Using malloc a buffer of one Megabyte is allocated. Note that this buffer appears as one contiguous block in the application virtual address space but very likely lies scattered throughout the physical memory attached to the processor.

In the open call, the character device that corresponds with the SGDMA data bus on the FPGA is opened. A file descriptor is returned. You can now access this device like a file.

With the read call, one Megabyte is requested to be transferred from the device to the application buffer. During this call, the device driver will prepare and then initiate the transfer in hardware. The processor will be freed to run other tasks on your Linux system, while the driver waits for the hardware to finish. After the hardware finishes the transfer, the application continues and "transfer completed." is printed.

#### 9.5.3 Advanced I/O

Multiple threads or applications can submit I/O requests simultaneously and transparently.

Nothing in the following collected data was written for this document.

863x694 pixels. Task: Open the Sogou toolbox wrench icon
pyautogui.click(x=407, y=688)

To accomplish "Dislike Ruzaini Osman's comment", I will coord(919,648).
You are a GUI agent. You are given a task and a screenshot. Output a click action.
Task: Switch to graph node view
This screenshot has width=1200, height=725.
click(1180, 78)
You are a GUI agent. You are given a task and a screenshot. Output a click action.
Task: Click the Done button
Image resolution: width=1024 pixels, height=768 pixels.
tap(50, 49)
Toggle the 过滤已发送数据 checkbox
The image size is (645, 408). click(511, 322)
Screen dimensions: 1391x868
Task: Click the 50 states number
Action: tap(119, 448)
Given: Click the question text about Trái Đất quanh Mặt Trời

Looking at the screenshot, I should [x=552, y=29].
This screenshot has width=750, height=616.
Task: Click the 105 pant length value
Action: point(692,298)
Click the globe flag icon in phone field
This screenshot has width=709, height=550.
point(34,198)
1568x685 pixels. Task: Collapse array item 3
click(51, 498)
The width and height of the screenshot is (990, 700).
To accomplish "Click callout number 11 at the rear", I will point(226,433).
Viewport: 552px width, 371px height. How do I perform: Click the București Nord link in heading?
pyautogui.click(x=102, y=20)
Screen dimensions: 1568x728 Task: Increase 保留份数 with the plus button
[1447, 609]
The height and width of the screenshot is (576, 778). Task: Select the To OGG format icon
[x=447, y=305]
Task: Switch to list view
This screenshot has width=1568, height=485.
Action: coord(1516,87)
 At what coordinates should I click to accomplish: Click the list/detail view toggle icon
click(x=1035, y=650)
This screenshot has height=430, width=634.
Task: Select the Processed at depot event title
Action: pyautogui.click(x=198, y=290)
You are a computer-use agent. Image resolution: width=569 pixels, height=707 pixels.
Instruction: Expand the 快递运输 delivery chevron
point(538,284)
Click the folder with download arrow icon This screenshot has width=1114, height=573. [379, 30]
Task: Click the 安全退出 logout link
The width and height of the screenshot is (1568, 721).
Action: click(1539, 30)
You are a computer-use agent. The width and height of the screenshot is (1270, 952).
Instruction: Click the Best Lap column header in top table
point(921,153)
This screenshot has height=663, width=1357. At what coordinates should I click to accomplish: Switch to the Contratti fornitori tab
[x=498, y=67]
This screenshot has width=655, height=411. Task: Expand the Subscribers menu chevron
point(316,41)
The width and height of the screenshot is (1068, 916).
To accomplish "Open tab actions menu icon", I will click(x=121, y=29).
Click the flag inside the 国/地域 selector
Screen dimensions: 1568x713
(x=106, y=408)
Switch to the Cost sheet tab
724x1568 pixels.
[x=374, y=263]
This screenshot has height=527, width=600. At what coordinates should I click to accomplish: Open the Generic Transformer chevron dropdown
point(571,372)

Additionally, the character device supports asynchronous read and write requests, which requires using the Linux libaio library.

When performing overlapping I/O by using multiple threads or asynchronous I/O requests, the transfers are handled back-to-back by the Lancero Linux driver and IP core, achieving maximum performance.

## 9.6 SGDMA Engine Register Map

Each SGDMA engine is controlled through its Avalon slave interface on the target bus.

**Note**: The Lancero Linux device driver hides the control from the user. The information below is needed only if the user is developing custom drivers or software to control the SGDMA engines.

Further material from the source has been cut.